I think that a more reasonable approach would be to divide the risks both to the obese woman and her foetus into what I will term heedless risk and assimilable risk. It would be irresponsible, for example, to consider IVF in an older woman, obese or not, with severe, unstable and longstanding insulin-requiring diabetes with hypertension and end stage renal failure -the risks are far too great and the outcome unpredictable at best. Contrast that with a large woman -otherwise healthy- whose only risk is her weight. Yes, there may be technical challenges for the IVF, and each of these would need to be assessed on its own merit and risk; and yes, obese women do have a higher likelihood of pregnancy complications, but so do normal weight women who have, say, pre-existing hypertension, or SLE (lupus). And what about obese women who have become pregnant on their own? We struggle through pregnancies with them…

So I suppose the issue is not so much the risk as the guilt of complicity. The sin of acquiescence: collusion with the woman’s dreams of having a baby. Of actively fostering it. Stepping out of the role of omniscient parent and into the character of enabler. But to see it this way, is to be blind to the other equally important, and yet often forgotten ethical principle: Autonomy. If the risk is assimilable, does the patient not have the right to participate in the decision? Is this not also a requirement of that third principle, Beneficence: serving what she perceives to be in her best interest?

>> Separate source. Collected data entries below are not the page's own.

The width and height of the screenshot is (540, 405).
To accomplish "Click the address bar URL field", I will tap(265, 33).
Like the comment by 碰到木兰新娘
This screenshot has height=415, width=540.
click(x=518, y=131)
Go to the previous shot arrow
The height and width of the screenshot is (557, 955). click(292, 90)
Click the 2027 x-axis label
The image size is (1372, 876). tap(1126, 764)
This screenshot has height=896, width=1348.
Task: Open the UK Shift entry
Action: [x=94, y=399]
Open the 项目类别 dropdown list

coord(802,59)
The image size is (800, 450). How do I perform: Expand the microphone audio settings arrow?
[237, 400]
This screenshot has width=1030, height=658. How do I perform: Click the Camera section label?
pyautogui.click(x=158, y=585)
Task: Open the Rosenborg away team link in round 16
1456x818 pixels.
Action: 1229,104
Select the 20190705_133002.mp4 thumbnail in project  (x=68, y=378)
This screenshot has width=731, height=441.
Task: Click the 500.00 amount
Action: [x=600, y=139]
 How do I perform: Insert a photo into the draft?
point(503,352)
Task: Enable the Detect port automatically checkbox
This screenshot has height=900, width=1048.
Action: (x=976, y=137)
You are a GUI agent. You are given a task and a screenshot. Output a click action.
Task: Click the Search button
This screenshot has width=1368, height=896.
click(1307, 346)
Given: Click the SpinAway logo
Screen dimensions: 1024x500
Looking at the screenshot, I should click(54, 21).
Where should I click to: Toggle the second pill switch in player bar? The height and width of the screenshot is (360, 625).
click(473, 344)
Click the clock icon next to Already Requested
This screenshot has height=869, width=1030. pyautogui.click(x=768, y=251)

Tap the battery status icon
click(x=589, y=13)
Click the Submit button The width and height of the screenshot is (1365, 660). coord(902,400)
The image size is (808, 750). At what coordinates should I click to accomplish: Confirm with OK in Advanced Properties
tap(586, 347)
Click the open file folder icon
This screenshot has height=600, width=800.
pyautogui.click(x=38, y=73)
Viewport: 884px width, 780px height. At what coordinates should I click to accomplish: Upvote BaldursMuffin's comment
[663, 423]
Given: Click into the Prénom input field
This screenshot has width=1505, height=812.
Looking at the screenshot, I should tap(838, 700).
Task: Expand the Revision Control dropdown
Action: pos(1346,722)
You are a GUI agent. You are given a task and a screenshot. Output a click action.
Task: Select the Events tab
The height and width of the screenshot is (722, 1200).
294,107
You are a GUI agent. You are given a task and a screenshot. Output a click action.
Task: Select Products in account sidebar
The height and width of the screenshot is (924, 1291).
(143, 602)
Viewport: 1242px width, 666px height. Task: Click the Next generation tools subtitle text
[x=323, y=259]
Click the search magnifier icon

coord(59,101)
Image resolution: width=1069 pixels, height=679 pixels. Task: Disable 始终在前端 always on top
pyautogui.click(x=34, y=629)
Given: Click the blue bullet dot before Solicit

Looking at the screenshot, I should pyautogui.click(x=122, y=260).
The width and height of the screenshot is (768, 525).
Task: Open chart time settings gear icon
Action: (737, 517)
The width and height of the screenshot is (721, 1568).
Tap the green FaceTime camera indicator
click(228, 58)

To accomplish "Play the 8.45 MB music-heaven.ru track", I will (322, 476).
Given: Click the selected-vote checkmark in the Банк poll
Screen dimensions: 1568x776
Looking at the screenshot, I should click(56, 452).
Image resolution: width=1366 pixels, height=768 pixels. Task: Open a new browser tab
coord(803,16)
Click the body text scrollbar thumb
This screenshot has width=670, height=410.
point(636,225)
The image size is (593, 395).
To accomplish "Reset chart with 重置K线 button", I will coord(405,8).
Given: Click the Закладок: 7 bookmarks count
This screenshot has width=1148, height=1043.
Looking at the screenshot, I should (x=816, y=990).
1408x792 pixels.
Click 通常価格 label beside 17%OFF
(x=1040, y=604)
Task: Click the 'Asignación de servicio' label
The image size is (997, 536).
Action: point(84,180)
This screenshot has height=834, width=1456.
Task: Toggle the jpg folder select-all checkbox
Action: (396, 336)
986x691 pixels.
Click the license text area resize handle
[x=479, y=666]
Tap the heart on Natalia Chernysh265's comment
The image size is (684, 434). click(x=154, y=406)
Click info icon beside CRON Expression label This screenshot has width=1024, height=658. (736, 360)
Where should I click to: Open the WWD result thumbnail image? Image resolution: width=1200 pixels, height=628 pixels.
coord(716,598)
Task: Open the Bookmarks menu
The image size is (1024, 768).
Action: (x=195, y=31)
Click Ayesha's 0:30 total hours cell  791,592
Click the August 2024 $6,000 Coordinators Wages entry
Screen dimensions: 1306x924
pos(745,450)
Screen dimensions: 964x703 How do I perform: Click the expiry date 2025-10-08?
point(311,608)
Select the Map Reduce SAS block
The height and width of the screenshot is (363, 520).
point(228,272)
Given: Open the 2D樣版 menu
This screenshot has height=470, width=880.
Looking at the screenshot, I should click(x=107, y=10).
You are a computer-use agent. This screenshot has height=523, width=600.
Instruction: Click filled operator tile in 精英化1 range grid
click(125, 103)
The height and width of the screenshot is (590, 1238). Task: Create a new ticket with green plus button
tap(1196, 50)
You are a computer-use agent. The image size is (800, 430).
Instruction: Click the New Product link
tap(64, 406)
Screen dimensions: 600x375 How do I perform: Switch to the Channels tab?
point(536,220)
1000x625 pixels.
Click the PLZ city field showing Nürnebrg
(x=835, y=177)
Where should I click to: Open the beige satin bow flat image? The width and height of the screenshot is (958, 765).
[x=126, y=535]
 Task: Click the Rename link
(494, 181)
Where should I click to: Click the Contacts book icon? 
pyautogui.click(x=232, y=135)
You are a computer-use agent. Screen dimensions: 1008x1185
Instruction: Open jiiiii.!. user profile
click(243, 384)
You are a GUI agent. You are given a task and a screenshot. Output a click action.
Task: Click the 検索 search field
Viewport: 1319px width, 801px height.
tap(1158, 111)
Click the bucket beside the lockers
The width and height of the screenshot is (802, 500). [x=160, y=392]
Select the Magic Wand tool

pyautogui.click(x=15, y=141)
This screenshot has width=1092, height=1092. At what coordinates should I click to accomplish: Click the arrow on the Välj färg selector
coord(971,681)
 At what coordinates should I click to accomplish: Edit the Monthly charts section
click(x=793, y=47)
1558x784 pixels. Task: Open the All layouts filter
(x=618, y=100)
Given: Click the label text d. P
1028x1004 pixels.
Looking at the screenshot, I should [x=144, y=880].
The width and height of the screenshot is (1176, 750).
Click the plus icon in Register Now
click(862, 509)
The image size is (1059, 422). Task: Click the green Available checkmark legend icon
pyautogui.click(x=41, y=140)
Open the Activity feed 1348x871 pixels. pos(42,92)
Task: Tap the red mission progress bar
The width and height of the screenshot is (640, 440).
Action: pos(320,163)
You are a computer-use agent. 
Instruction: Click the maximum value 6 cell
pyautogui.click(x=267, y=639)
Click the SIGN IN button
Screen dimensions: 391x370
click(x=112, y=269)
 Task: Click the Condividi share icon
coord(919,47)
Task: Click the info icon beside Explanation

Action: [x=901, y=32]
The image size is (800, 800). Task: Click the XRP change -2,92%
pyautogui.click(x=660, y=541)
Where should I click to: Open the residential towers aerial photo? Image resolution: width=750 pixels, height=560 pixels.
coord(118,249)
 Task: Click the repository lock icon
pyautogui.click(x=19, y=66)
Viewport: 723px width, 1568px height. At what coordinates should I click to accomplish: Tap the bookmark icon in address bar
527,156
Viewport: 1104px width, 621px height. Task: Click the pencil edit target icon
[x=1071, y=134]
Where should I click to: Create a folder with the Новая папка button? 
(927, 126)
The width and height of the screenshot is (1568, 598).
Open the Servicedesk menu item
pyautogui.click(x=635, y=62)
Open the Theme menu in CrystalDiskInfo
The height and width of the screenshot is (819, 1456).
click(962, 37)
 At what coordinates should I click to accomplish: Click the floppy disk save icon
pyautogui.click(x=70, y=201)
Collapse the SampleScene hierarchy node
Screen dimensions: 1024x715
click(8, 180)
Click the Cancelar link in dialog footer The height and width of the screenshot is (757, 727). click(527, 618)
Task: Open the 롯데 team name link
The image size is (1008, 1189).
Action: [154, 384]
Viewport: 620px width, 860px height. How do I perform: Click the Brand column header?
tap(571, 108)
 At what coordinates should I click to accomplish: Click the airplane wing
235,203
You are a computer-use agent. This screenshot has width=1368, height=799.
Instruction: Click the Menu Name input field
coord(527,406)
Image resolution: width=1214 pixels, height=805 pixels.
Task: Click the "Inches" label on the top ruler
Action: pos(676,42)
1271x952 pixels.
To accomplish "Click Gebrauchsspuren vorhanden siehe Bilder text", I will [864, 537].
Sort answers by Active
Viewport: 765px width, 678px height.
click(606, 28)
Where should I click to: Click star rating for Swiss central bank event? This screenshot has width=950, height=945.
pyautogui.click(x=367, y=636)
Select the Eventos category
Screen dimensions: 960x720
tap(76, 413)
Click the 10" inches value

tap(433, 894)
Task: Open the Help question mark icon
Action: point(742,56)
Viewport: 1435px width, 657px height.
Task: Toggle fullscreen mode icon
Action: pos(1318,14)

It’s a difficult issue, to be sure, and there’s likely no algorithmically valid approach to its resolution. But in the end, we’re humans, not flow charts -our minds simply do not function well that way. Decisions are not unidimensional, because we are not. Let judgements be based not on the letter of the textbooks, not on the litany of complications, nor on the statistical analyses of non-players, non-actors in the drama. As with the Law, let us consider the spirit in which it was written; details are important, but so are people. Even if they happen to be obese.